AIMS: Cognitive bias has been recognized as a potential source of medical error as it may affect clinical decision making. In this study, we explored how cognitive bias, specifically left-digit bias, may affect patient outcomes in in-hospital cardiac arrest.
METHODS: Using the Get With The Guidelines® - Resuscitation registry, we included adult patients with an in-hospital cardiac arrest from 2011 to 2019. The primary outcome was survival to hospital discharge. Secondary outcomes included return of spontaneous circulation, favorable neurological outcome, and duration of resuscitation. Using a regression discontinuity design, we explored whether there was a sudden change in survival at the age threshold of 80 years which would indicate left-digit bias. Additional analyses were performed at age thresholds of 60, 70, and 90 years.

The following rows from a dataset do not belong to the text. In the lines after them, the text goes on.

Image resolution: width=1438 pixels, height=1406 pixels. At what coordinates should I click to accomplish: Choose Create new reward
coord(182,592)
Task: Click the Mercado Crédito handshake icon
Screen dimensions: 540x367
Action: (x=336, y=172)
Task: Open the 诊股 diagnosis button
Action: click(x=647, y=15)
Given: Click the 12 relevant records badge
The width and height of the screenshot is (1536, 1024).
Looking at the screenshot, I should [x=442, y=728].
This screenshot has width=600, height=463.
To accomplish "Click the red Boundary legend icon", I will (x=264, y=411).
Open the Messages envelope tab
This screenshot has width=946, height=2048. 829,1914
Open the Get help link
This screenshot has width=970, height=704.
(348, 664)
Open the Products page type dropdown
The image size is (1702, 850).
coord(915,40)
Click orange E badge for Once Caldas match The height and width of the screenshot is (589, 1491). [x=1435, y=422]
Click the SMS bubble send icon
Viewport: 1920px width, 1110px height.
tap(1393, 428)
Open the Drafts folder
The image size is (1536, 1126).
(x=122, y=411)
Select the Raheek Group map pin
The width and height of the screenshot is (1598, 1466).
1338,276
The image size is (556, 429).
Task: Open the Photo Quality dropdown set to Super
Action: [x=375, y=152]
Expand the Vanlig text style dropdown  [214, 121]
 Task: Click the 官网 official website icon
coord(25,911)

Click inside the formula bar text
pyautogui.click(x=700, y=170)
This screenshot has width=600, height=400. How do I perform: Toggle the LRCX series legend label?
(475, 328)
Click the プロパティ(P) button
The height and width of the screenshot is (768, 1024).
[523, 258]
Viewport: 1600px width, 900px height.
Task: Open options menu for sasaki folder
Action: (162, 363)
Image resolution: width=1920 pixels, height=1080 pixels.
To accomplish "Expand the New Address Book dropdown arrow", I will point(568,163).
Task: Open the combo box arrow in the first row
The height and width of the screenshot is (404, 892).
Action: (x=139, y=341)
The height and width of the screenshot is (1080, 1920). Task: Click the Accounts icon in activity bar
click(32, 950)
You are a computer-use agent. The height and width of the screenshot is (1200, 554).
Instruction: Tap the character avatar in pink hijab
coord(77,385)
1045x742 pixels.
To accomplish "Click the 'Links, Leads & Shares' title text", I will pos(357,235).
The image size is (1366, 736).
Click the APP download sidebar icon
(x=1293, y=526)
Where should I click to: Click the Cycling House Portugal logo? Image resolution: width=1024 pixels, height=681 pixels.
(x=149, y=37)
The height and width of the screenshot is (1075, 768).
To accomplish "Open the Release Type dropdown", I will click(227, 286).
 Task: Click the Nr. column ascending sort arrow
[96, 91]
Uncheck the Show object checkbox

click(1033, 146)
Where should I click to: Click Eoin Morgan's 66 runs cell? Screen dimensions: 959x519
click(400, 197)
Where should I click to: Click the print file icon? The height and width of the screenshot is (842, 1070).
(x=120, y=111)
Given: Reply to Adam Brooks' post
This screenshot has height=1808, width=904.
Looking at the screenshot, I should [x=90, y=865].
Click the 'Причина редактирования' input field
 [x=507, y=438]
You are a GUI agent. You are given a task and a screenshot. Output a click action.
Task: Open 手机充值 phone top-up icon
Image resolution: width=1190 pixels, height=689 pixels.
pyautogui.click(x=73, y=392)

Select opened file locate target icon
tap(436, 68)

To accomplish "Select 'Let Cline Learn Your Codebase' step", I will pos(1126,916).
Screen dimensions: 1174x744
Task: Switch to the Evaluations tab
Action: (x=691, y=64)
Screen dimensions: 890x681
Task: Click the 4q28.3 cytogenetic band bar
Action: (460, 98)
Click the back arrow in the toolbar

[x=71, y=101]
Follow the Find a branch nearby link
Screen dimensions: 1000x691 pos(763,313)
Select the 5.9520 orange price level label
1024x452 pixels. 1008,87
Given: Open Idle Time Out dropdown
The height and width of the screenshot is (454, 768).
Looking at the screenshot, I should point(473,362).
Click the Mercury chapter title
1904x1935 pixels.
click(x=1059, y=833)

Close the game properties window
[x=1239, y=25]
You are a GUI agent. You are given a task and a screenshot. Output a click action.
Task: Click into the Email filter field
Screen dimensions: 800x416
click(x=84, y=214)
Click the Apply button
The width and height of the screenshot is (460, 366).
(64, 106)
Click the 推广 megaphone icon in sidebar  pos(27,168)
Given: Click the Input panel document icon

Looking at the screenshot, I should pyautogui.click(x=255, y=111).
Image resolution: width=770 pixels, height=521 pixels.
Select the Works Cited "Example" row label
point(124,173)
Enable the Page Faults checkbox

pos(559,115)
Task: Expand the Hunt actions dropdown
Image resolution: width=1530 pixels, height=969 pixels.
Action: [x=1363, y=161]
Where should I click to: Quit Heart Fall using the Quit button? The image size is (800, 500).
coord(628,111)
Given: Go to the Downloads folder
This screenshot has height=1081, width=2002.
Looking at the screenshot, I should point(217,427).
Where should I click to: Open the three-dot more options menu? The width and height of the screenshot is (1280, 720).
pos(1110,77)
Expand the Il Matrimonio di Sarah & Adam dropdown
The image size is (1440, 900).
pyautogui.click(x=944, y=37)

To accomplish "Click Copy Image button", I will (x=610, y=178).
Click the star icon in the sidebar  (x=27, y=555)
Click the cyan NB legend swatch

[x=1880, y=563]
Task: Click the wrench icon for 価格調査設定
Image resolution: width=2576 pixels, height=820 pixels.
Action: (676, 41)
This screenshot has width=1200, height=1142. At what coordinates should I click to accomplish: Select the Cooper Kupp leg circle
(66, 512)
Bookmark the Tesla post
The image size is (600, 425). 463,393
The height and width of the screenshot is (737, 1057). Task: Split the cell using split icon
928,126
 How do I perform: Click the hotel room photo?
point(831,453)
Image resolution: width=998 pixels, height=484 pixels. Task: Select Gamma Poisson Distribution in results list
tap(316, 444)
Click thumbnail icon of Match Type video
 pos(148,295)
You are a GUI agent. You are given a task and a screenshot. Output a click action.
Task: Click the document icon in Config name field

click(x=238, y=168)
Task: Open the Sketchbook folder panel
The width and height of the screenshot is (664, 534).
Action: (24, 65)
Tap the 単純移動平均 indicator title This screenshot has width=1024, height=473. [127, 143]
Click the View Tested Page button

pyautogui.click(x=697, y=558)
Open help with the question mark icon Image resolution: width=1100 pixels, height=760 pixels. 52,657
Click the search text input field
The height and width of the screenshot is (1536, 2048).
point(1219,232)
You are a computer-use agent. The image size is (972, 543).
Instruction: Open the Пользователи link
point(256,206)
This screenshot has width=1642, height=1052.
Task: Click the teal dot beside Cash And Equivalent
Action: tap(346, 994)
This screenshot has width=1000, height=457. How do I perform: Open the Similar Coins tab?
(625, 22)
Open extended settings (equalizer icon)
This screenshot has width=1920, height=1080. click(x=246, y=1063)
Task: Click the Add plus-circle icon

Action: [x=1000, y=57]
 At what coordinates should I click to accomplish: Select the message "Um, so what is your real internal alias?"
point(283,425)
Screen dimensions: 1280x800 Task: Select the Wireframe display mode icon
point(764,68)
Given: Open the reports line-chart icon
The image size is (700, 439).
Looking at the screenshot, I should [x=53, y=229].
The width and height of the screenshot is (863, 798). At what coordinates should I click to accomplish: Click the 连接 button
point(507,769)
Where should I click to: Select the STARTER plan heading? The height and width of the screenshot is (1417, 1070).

RESULTS: A total of 26,784 patients were included for the primary analysis. The overall survival was 22% in this cohort. There was no discontinuity of survival below and above the age of 80 years (risk difference, 0.47%; 95%CI, -1.61% to 2.56%). Similar results were estimated for the secondary outcomes and for the age thresholds of 60, 70, and 90 years. The results were consistent in sensitivity analyses.
CONCLUSIONS: There was no indication that cognitive bias based on age affected outcomes in in-hospital cardiac arrest in these data.